Leslie R. Groves Jr. (1896-1970) was a United States Army General with the Corps of Engineers who oversaw the construction of the Pentagon and directed the Manhattan Project that developed the atomic bomb during World War II. Born in New York to a Protestant pastor who became an army chaplain, Groves graduated from the United States Military Academy in 1918 in a course shortened because of World War I. He entered the Corps of Engineers and gained promotions to major by 1940. In 1941, he was charged with overseeing the construction of the Pentagon, the largest office building in the world, with more than five million square feet. Disappointed that he had not received a combat assignment, Groves instead took charge of the Manhattan Project, designed to develop an atomic bomb.

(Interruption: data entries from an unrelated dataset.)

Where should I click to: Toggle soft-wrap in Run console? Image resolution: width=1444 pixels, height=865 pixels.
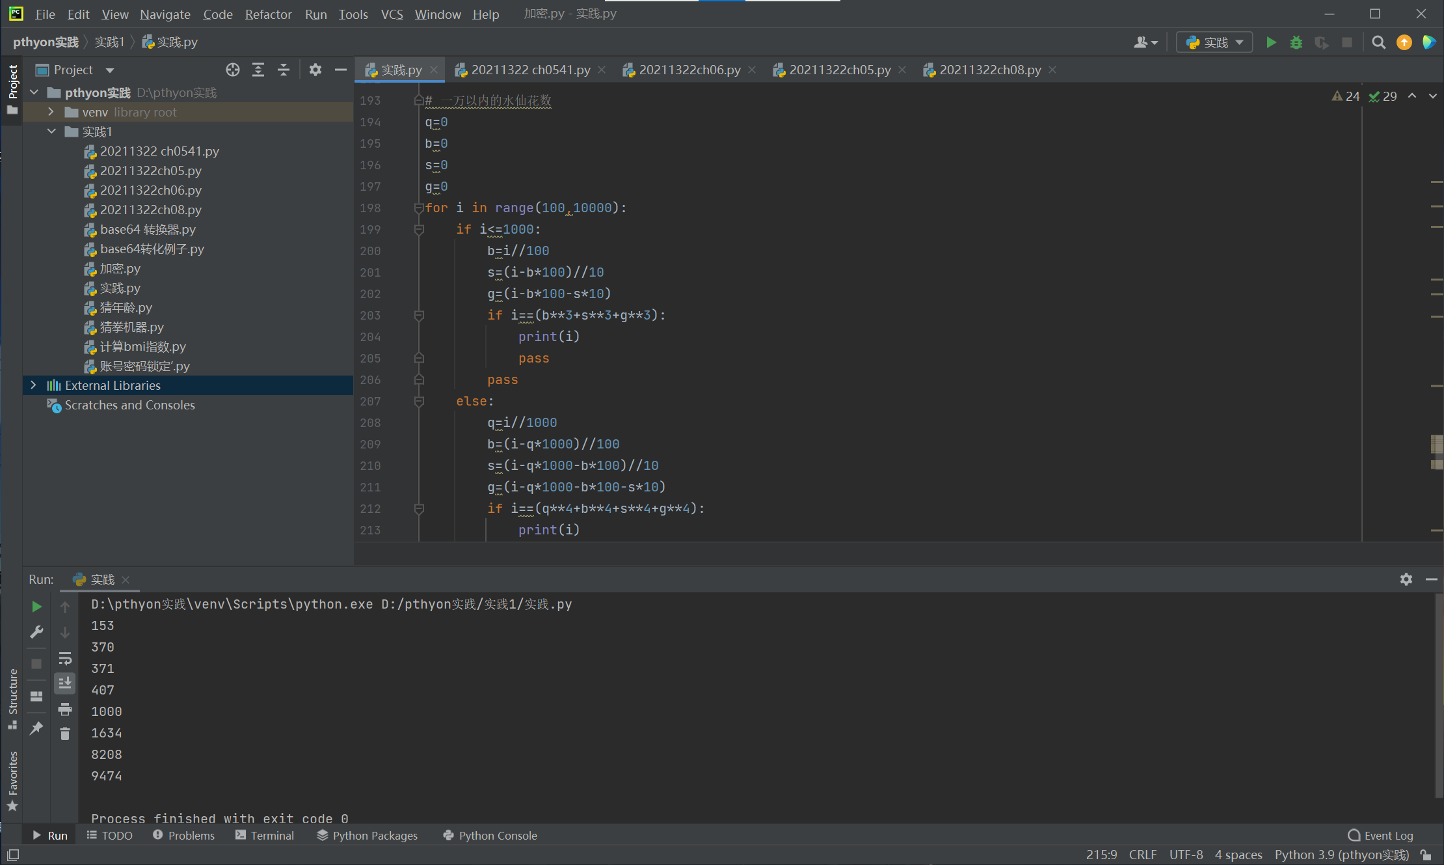(65, 658)
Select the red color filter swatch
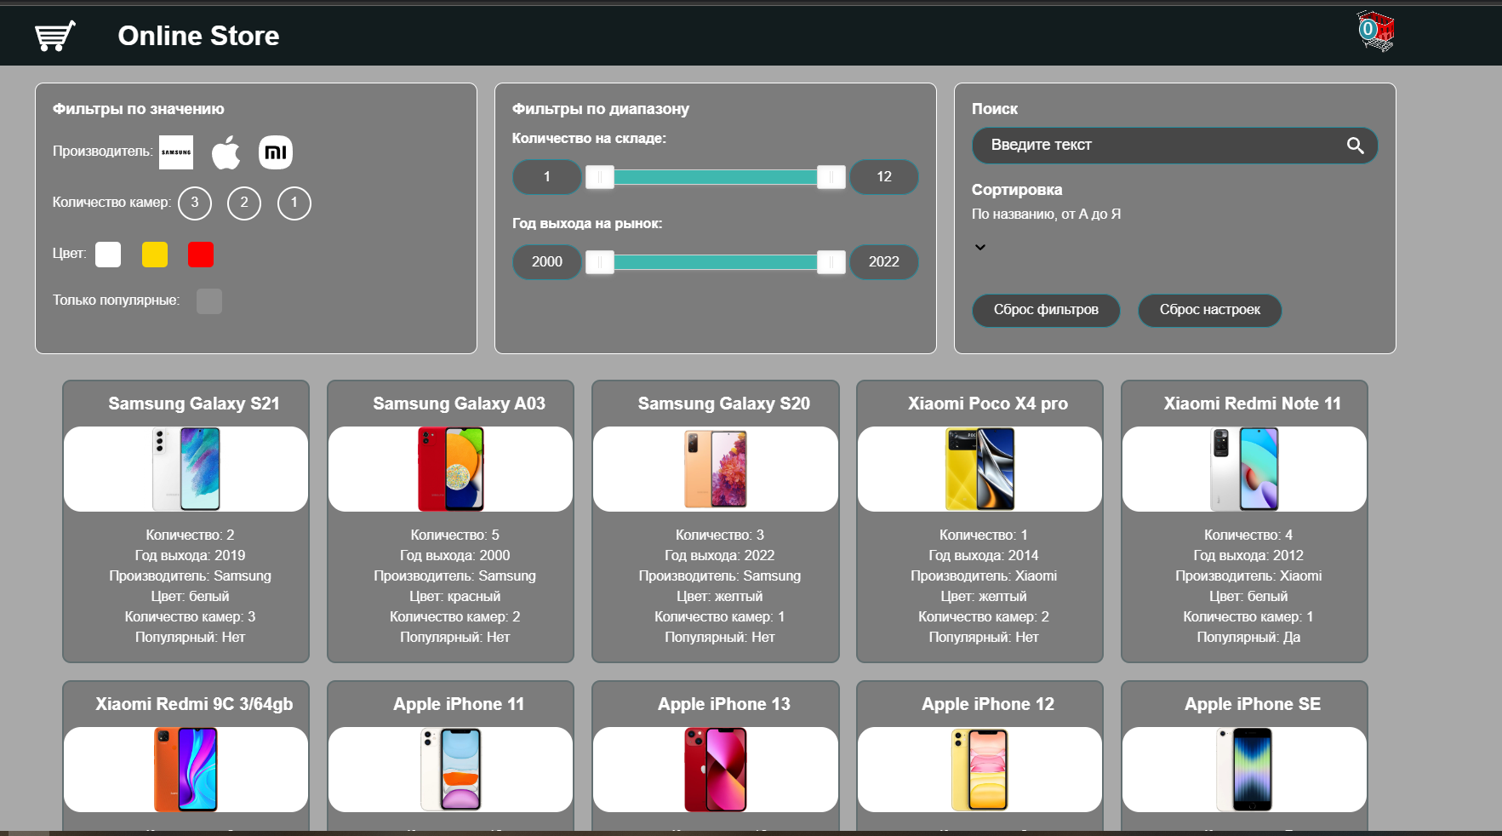Image resolution: width=1502 pixels, height=836 pixels. click(x=201, y=254)
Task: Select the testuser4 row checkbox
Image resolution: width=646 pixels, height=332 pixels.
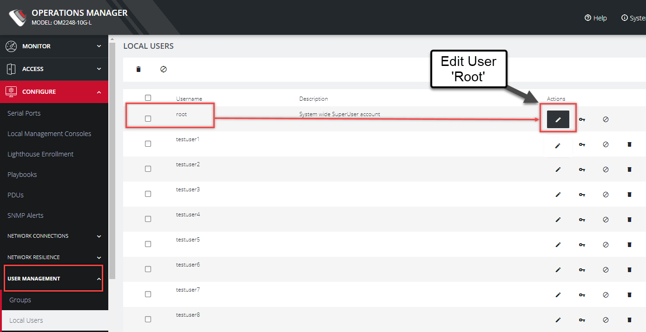Action: [x=148, y=219]
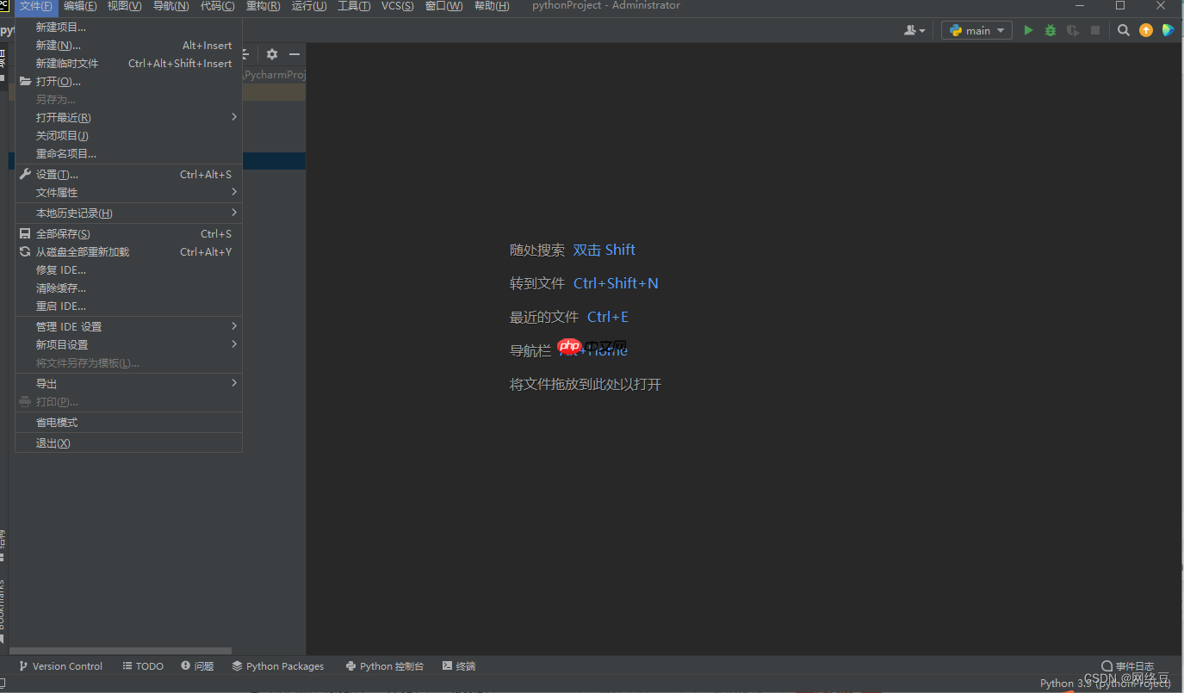Open the TODO tool window
The image size is (1184, 693).
tap(143, 665)

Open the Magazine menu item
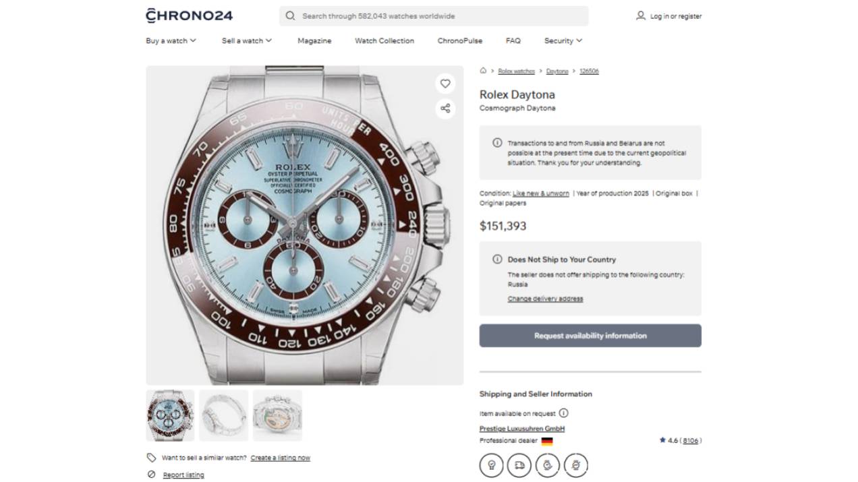(x=314, y=40)
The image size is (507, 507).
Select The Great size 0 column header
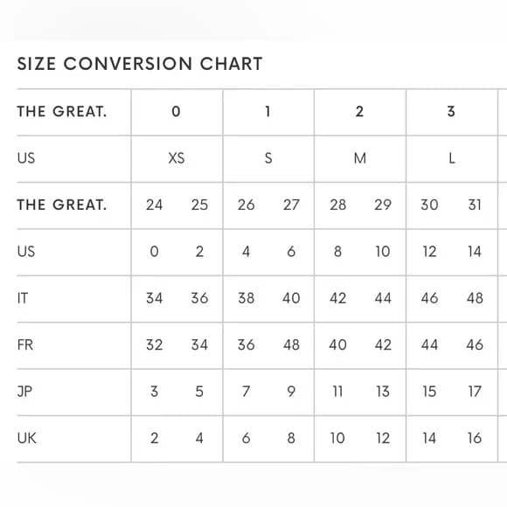[177, 112]
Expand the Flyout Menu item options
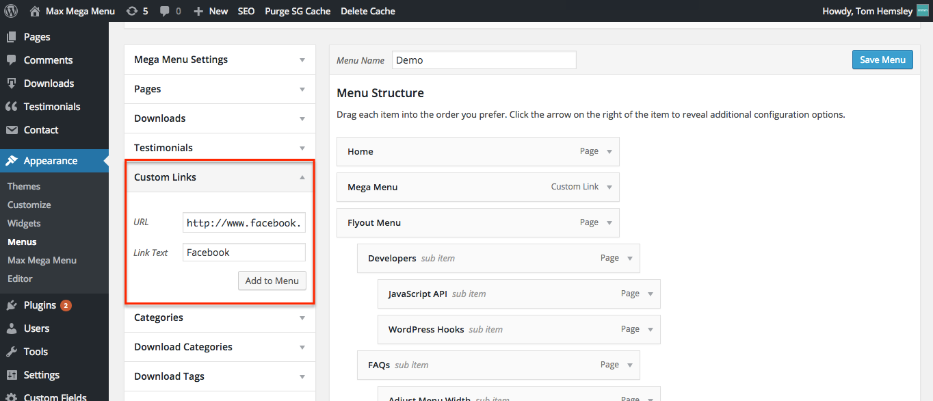The width and height of the screenshot is (933, 401). 609,223
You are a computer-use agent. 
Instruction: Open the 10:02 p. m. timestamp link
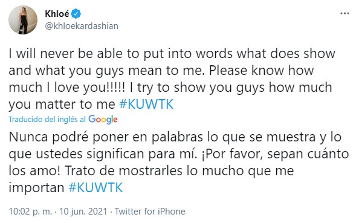pyautogui.click(x=30, y=212)
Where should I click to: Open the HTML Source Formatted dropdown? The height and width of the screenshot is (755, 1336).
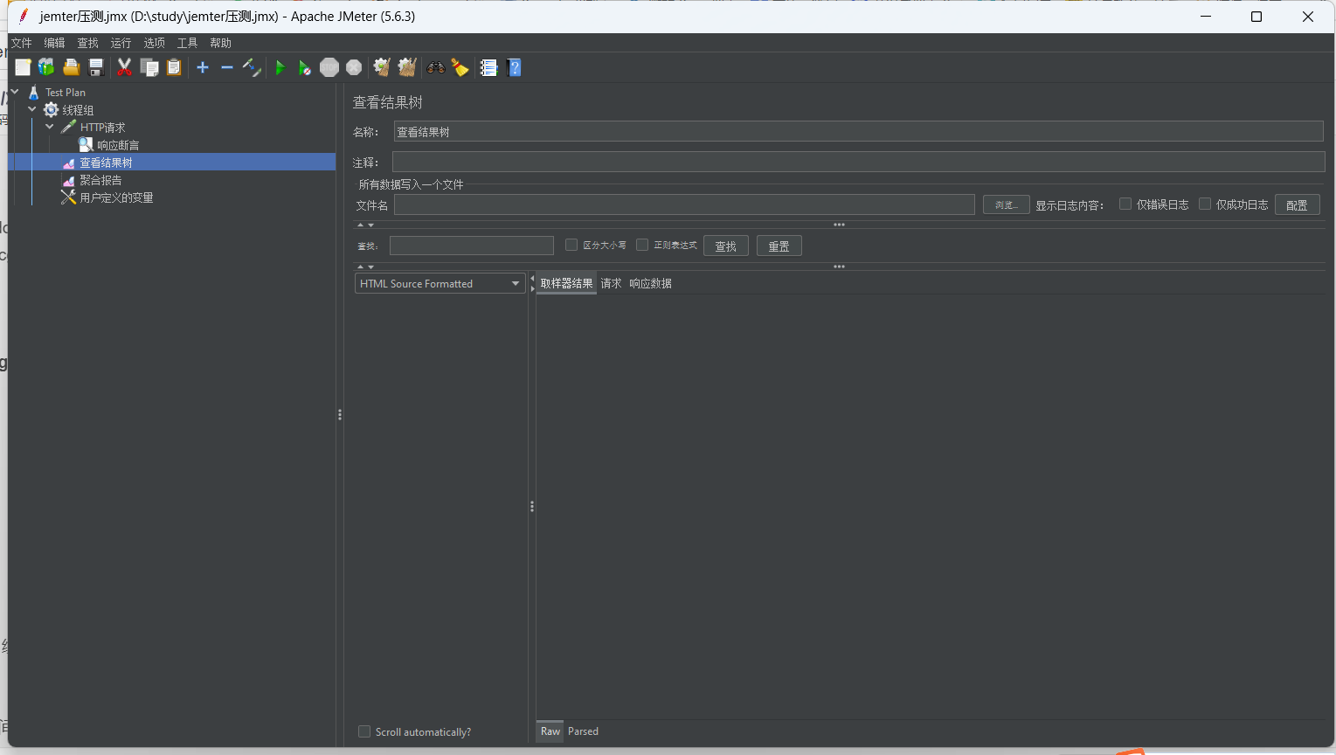(440, 284)
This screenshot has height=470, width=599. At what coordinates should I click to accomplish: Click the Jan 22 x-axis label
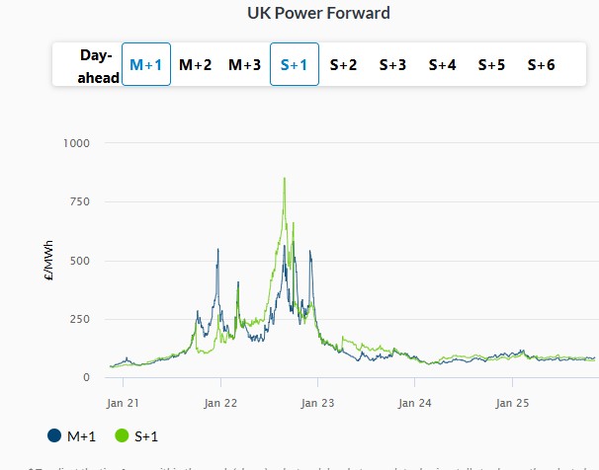point(219,403)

He continued nominally to supervise the Pentagon project to avoid suspicion, gained promotion to brigadier general, and began his work in September 1942. The project headquarters was initially in the War Department building in Washington, but in August 1943, moved to Oak Ridge, Tennessee. He and physicist J. Robert Oppenheimer selected the site in Los Alamos, New Mexico, for a laboratory, and Groves pushed successfully for Oppenheimer to be placed in charge. Groves was in charge of obtaining critical uranium ores internationally and collecting military intelligence on Axis atomic research. Promoted to major general in March 1944, Groves received the Distinguished Service Medal for his work on the Manhattan Project after the war. In 1947, Groves became chief of the Armed Forces Special Weapons Project. He received a promotion to lieutenant general in January 1948, just days before meeting with Army Chief of Staff Dwight D. Eisenhower, who reviewed a long list of complaints against Groves. Assured that he would not become Chief of Engineers, Groves retired in February 1948. From 1948 to 1961, he was a vice president of Sperry Rand, an equipment and electronics firm. After retirement, he served as president of the West Point alumni association and wrote a book on the Manhattan Project, published in 1962.